Practice and science

Ken B., this may make clearer what I have been saying about the relationship of the historical investigation and practical concerns.

Imagine that I am motivated to study computer science in order to get a high-paying job, or in order to impress the smart girl in my computer science class. While one of these factors may motivate my study, it should be clear that neither my plan to get a high-paying job or my dream of dating the girl are any part of computer science itself. And if I actually want to get the job or date the girl by this means, at some point I had better stop paying attention to the job market or the girl and start paying attention to computer science.

So it is with history: of course, an historian may be motivated to study some episode in the past because of some present concern. But if that historian actually wants to understand what occurred in the past, at some point, he must set his concern with the present matter aside, and focus upon the past.


  1. Right. I certainly agree with all that and think Keshav does too. But where we started on this winding road was the use of counter-factuals in history. Now the use of counter-factuals in "practical history" is clear. I want to stand up to Putin, so I cite Munich to you. We are not doing history, we are using it. (I also agree that the usual account of Munich has been schematized to makes it's use in debates like this easier.)
    But what Keshav and I are saying is that even in doing history counter-factual reasoning is involved. You have to, at a minimum, decide what to record.
    You wrote:
    "But a full historical account of the situation fully explains it."
    Well I think we all agree that full is an asymptotic limit; some accounts can get closer than others.
    The point we are making is about what constitutes a putatively "full" account. Elmo's book leaves out Munich, and all the diplomatic cabbles of 1939 but includes full details of cotton candy sales in Newark in August 1938. Donald Cameron Watt's How War Came ignores cotton candy entirely. I think Watt has a "fuller" account than Elmo, and that Watt used counter-factual thinking to choose what to investigate and include. Watt's account is fuller not because it is longer or includes the movements of more molecules over a longer span but because it includes more that is relevant to the actual decisions and actions. And that judgment of relevance relies upon counter-factual reasoning by Watt and others.

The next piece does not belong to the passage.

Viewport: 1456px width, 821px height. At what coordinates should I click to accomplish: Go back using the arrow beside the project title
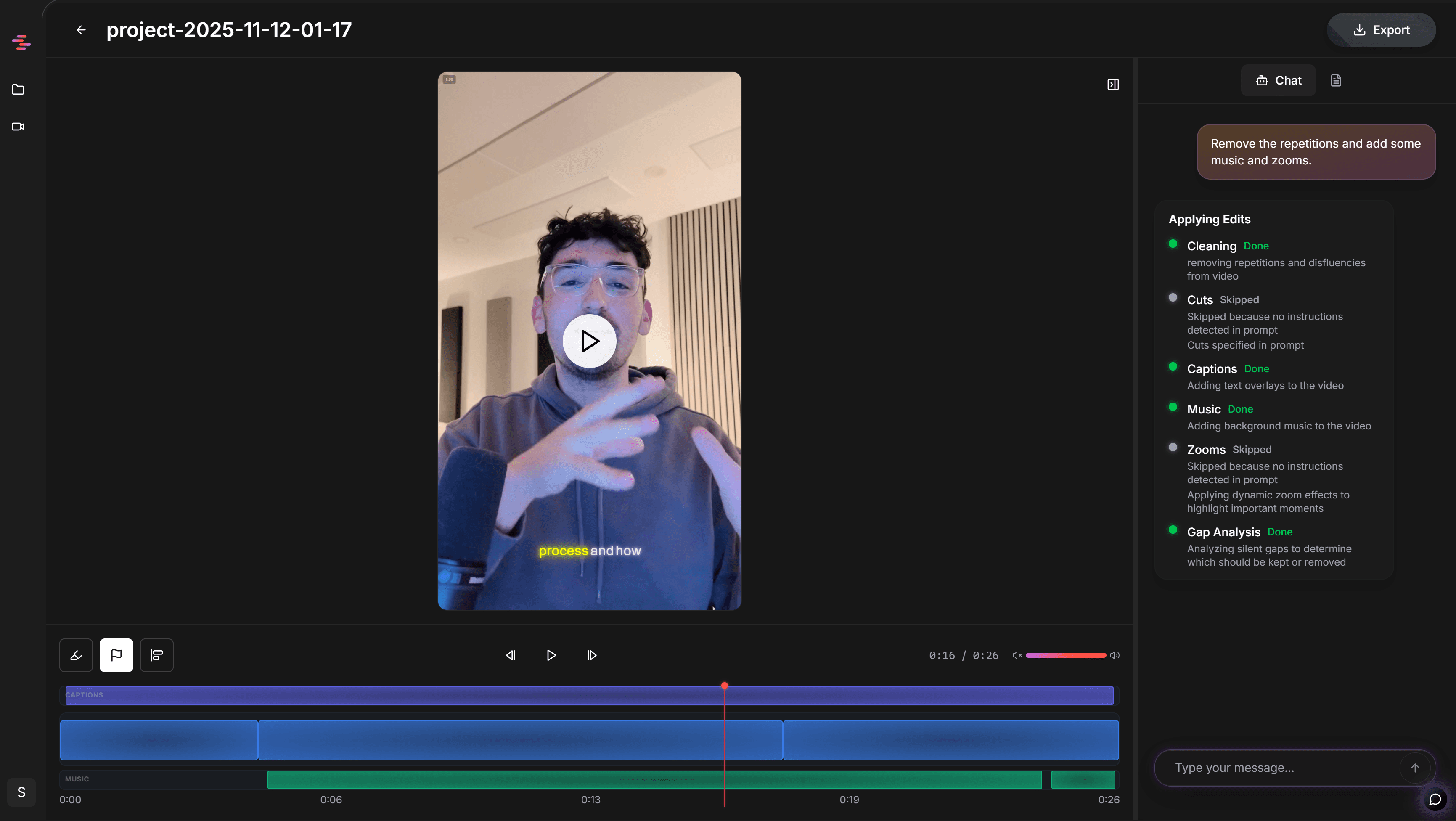coord(81,29)
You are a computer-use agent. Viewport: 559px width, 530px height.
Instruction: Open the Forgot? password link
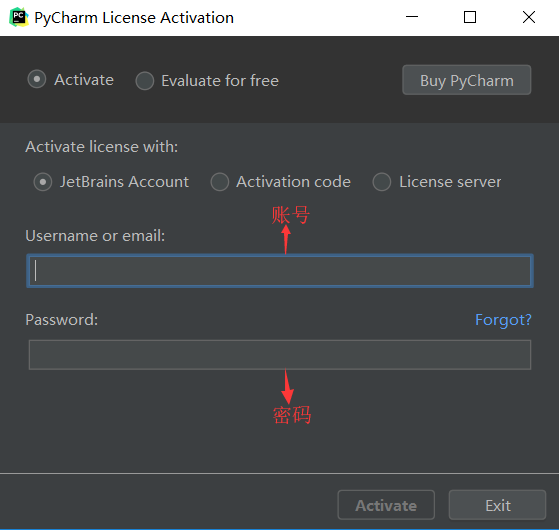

  2. To further expand on one point.
    I agree that when people cite history they are often citing a modified version of history, the modification being made to make the story fit the terms of a present debate. When an isolationist discusses the origins of WWI he talks about "entagling alliances" and ignores, for example, the motives and actions of Berchtold. He is not doing history, indeed he is making a hash of history. That he is making a hash of it is actually not that important to the use he is making of the history, since to serve as a useful counter-factual it need not be what really happened but just what plausibly could have happened. He is not doing history, he is doing something quite different. That I agree with.